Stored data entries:
....
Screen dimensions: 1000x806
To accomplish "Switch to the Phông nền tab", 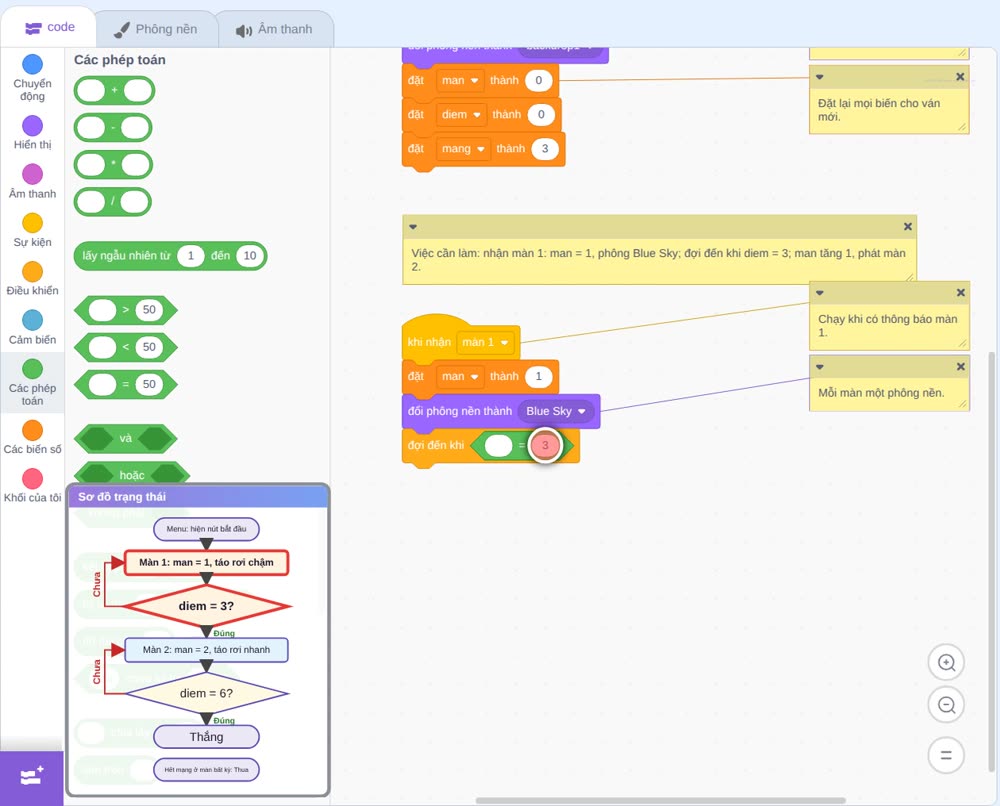I will [156, 29].
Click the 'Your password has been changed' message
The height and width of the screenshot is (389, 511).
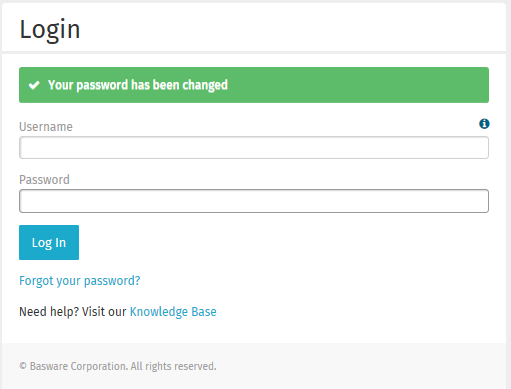coord(138,85)
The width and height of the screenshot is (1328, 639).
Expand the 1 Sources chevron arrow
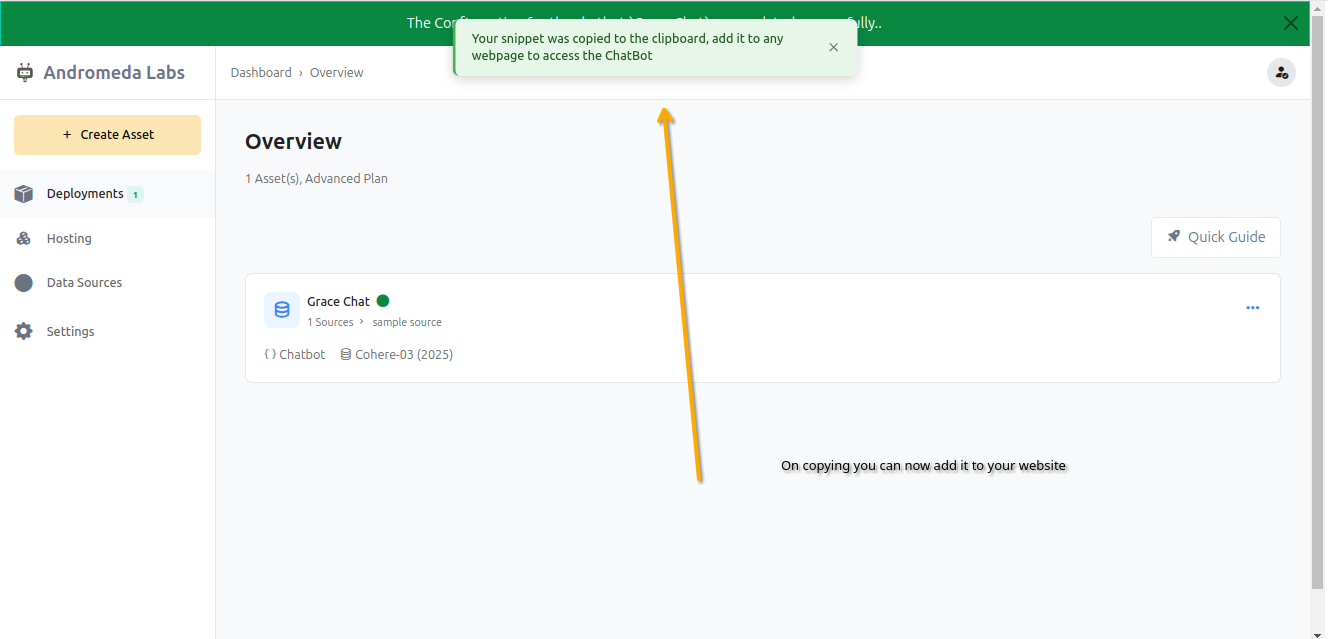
....
Leave out the pictures, and write out exactly the lines from the line containing "The width and" through the end of the records above.

### EXERCISE RESPONSE:
The width and height of the screenshot is (1328, 639).
Expand the 1 Sources chevron arrow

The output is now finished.